Los dos hombres guardaron silencio y contemplaron una vez más el lugar donde se había enterrado el avión. Observaron cómo la grúa comenzaba a recoger el cable y, al cabo de dos minutos, la cesta con los dos hombres apareció por encima del pozo. La grúa giró para depositar la cesta en el suelo. Los ocupantes saltaron a tierra. Sawyer y Kaplan miraron, cada vez más ansiosos, a la pareja que corría hacia ellos.

El primero en llegar fue un joven con el pelo rubio ceniza cubriéndole parte de sus facciones angelicales. En la mano llevaba un bolsa de plástico que contenía un objeto metálico pequeño y rectangular ennegrecido por el fuego. El compañero llegó al cabo de unos segundos. Era mayor, y el rostro enrojecido y los jadeos indicaban que correr por el campo no era lo suyo.

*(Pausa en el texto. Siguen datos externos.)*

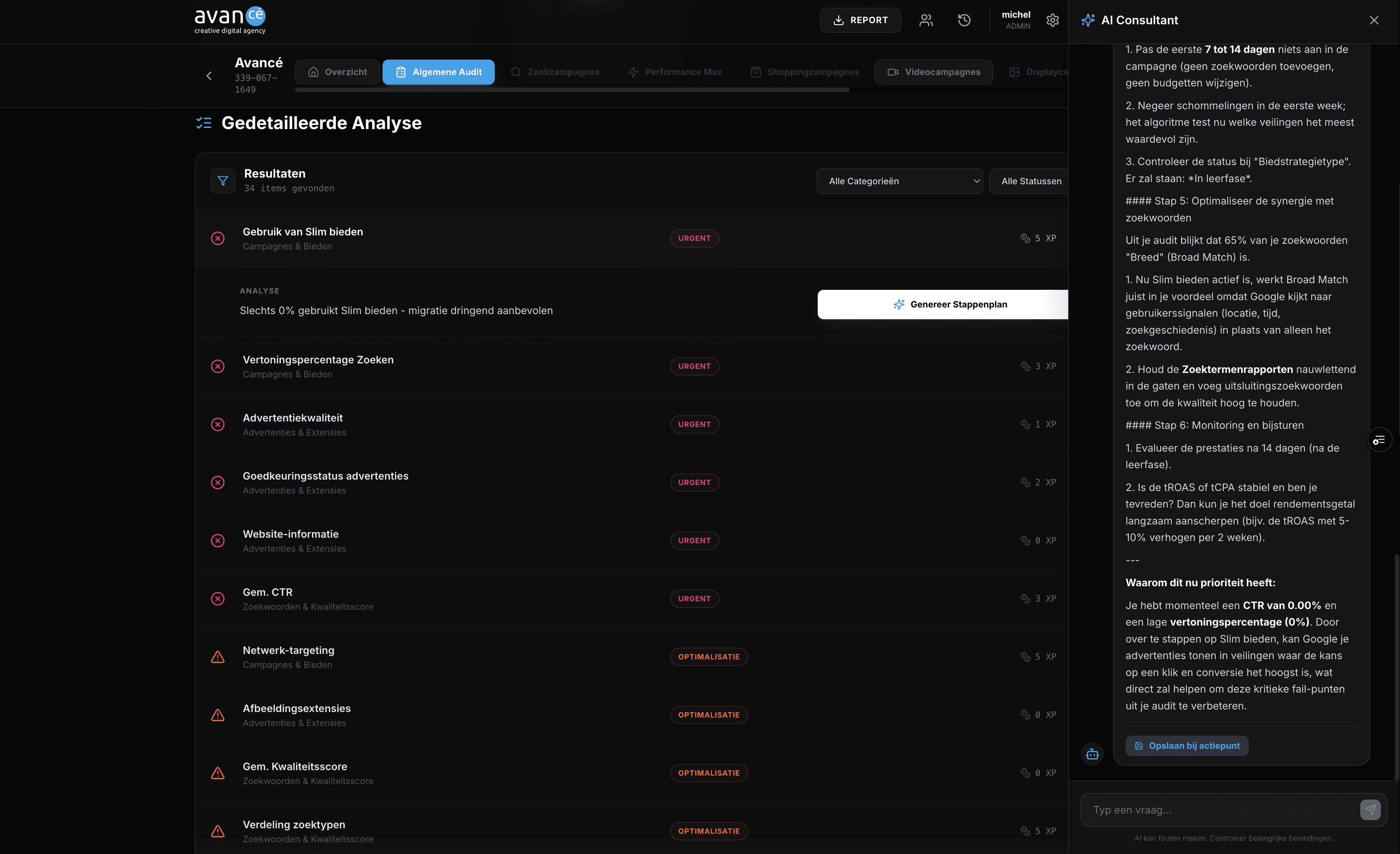Open the Alle Statussen dropdown
This screenshot has width=1400, height=854.
(x=1030, y=181)
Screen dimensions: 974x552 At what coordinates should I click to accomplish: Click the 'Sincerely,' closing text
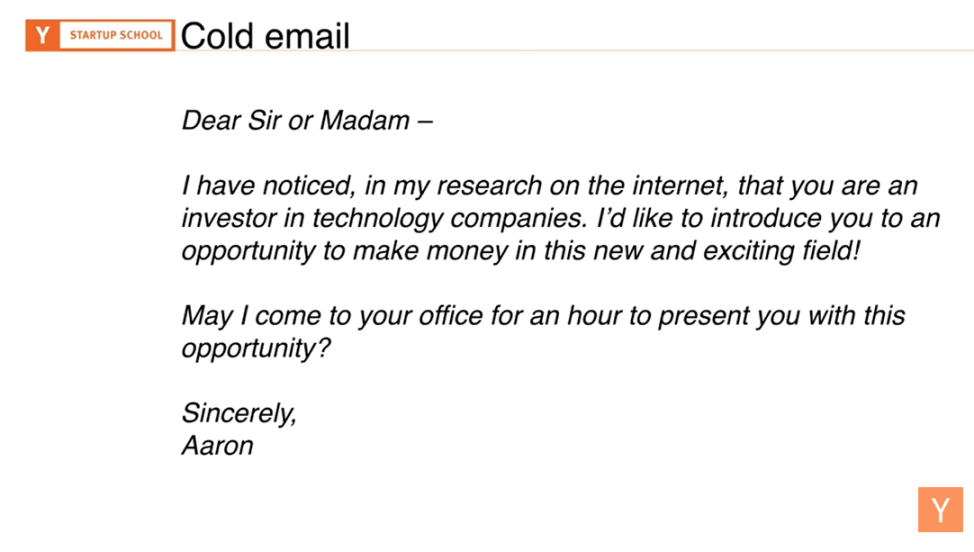point(239,414)
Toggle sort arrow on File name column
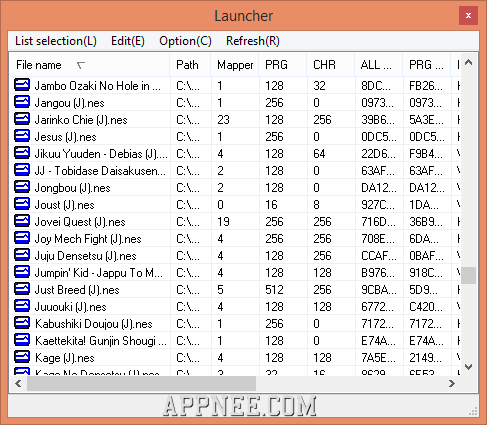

– No me lo podía creer -les informó el joven-. El ala de estribor, o lo que queda de ella, estaba encima del fuselaje, bastante intacta. Supongo que el lado izquierdo soportó la mayor parte de la explosión. Por lo que se ve, cuando el morro chocó contra el suelo, abrió un agujero un poco más grande que el diámetro del fuselaje. Las alas golpearon contra los bordes del agujero, y se plegaron hacia atrás y por encima del fuselaje. Todo un milagro.

Kaplan cogió la bolsa y se acercó a la mesa.

– ¿Dónde lo encontraste?

– Estaba sujeto a la parte interior del ala, al lado mismo del panel de acceso al tanque de combustible. Debía estar colocado en el interior del ala por el lado del fuselaje de la turbina de estribor. No sé qué es pero estoy seguro de que no pertenece al avión.

– ¿Así que estaba a la izquierda del lugar donde se partió el ala? -preguntó Kaplan.

– Así es, jefe. Cinco centímetros más y también hubiese desaparecido.

– Por lo que se ve -dijo el hombre mayor, el fuselaje sirvió de escudo para el ala de estribor y la protegió de la explosión posterior al impacto. Cuando se hundieron los bordes del cráter, la tierra debió apagar el incendio casi en el acto. -Hizo una pausa para después añadir con un tono solemne-: Pero la parte delantera de la cabina ha desaparecido. Me refiero a que no queda ni rastro, como si nunca hubiese existido.

Kaplan le pasó la bolsa a Sawyer.

– ¿Sabes qué demonios es esto?

– Sí, lo sé -contestó el agente con una expresión sombría.